A YOUNG boy who was left with a catastrophic brain injury after failings during his birth at Bolton hospital has won multi-million-pound NHS damages.

Now seven, the boy was born at the Royal Bolton Hospital in 2011, Judge Geoffrey Tattersall QC told London's High Court.

He was left with cerebral palsy after his brain was deprived of oxygen during his delivery.

He has severe motor disabilities and learning difficulties, cognitive impairment and epilepsy.

He suffers from frequent involuntary movements and has difficulty swallowing and feeding.

His lawyers sued Bolton Hospitals NHS Foundation Trust, which runs the hospital, for compensation.

Andrew Kennedy, for the trust, today repeated 'the apology that was made to his parents at the time admission of liability was made in 2013'.

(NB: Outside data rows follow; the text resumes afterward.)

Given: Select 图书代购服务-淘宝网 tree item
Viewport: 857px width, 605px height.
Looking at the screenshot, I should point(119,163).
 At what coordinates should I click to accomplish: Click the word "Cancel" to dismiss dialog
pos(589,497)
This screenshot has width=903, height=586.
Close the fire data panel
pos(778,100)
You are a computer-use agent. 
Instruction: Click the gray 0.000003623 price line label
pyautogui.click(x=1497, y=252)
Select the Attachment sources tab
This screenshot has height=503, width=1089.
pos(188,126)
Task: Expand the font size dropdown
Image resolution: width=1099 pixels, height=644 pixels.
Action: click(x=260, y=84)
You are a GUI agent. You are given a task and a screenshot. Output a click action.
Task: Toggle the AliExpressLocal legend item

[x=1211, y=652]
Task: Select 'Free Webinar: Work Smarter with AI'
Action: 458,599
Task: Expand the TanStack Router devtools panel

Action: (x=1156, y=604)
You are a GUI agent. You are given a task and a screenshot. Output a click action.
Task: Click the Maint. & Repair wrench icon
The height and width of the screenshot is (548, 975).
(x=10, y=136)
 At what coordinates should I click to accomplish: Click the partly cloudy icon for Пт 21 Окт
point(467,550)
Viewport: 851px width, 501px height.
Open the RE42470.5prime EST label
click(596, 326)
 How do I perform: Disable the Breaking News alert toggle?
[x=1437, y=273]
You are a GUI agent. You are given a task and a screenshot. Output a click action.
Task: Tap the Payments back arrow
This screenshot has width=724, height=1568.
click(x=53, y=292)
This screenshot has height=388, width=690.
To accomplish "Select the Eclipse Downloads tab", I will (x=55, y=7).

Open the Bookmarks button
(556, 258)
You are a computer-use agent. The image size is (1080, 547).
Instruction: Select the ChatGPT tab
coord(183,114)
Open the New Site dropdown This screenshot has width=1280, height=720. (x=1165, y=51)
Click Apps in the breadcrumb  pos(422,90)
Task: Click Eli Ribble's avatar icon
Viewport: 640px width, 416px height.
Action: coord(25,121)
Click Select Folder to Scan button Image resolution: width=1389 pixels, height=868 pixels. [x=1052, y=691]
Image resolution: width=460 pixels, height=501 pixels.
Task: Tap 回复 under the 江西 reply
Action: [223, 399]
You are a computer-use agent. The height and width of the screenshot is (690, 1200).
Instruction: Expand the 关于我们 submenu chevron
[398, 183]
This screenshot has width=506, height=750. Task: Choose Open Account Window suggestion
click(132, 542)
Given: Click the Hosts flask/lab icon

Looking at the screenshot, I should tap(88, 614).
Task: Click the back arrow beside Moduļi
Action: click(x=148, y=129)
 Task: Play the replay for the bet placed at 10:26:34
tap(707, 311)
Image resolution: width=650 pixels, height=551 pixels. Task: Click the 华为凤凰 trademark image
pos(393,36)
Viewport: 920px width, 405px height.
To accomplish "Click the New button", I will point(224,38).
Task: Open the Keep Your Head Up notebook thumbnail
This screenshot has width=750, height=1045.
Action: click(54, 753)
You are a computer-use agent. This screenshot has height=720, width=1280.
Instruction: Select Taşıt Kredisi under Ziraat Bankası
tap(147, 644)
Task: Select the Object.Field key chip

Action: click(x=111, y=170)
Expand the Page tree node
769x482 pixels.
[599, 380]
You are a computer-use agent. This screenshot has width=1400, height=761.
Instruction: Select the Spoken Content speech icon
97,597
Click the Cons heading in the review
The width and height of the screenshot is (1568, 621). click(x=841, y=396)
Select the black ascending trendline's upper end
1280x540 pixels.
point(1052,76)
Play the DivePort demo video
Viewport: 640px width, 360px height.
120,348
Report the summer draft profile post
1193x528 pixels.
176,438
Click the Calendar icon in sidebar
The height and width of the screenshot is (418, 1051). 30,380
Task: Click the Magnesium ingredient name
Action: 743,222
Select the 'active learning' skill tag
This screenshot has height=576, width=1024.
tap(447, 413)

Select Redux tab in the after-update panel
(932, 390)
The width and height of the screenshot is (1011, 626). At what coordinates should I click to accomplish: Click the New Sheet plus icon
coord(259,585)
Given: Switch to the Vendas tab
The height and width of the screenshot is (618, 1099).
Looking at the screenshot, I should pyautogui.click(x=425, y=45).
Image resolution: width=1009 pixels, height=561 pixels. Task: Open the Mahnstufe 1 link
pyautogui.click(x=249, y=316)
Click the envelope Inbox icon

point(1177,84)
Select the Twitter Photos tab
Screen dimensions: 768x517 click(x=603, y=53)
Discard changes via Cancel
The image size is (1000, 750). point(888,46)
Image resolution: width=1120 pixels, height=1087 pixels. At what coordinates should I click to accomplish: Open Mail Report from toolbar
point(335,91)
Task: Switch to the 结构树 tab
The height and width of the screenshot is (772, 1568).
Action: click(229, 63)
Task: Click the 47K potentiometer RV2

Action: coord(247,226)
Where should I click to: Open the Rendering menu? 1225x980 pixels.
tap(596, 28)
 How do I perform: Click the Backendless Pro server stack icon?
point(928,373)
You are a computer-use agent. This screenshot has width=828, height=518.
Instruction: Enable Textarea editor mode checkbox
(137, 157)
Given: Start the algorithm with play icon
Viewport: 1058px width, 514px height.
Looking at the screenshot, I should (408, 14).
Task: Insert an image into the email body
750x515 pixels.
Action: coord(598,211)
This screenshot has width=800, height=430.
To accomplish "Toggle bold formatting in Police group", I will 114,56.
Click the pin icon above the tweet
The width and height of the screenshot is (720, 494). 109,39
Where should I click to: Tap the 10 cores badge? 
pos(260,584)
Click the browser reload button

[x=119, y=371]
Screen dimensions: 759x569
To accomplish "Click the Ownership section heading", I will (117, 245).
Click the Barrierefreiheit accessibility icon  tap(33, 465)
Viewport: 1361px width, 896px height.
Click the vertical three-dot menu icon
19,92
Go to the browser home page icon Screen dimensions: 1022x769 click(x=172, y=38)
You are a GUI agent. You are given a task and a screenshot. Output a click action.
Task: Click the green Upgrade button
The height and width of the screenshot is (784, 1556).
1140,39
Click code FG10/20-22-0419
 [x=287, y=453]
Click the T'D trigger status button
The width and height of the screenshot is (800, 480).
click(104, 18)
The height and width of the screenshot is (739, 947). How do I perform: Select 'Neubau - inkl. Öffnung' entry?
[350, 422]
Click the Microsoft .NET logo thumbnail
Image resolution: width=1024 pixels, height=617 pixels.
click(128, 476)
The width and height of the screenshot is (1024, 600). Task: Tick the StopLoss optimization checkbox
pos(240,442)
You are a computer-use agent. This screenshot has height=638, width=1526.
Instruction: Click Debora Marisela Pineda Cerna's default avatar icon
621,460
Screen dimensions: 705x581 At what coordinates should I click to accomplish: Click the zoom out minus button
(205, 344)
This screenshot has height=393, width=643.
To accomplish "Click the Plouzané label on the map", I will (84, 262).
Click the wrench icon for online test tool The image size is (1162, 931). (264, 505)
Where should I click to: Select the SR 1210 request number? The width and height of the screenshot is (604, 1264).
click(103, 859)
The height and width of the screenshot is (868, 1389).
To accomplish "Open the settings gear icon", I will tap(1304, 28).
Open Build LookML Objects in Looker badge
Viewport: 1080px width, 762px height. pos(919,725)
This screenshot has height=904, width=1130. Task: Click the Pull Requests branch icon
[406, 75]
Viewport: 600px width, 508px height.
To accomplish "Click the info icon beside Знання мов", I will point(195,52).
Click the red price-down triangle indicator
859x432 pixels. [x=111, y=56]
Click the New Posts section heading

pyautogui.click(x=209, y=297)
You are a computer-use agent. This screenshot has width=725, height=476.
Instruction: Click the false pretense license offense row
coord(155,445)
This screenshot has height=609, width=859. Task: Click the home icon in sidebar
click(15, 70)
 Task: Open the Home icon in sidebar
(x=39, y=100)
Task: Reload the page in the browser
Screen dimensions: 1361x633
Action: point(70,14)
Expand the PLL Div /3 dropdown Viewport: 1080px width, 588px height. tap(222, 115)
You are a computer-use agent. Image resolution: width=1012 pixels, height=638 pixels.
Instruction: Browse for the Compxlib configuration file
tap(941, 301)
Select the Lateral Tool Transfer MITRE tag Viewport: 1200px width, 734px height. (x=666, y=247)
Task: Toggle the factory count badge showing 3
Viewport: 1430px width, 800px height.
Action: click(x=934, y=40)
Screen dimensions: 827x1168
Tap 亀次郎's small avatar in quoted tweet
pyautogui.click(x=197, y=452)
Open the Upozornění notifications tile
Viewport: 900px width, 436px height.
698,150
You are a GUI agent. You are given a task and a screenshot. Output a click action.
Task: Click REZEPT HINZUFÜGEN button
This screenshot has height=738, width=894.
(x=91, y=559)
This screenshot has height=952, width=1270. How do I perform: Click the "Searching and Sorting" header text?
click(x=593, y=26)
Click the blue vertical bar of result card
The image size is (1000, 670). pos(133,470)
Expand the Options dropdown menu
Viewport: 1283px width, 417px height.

And now the trust has agreed to pay the boy a lump-sum of £4million, together with index-linked annual payments to cover his care costs for the rest of his life.

These payments will start at £110,000 a year until he is 11, rise to £175,000 a year until he turns 19 and then increase to £255,000 a year for life.

Judge Tattersall approved the 'very sensible and worthwhile' settlement and praised the boy's parents.

They had, he said, gone 'far and away beyond what one would normally expect parents to do for a child'.

It was to their 'enormous credit they have done all this selflessly and for the love of their child'.

And they deserved to be 'congratulated enormously for what they have done for this child'.

"They have devoted their lives to this child and his well-being."

Trish Armstrong-Child, Director of Nursing at the Royal Bolton Hospital, said: “We’re very sorry that the care given did not meet expected standards and for the distress this has caused.  The Trust is pleased that we have been able to achieve a settlement”.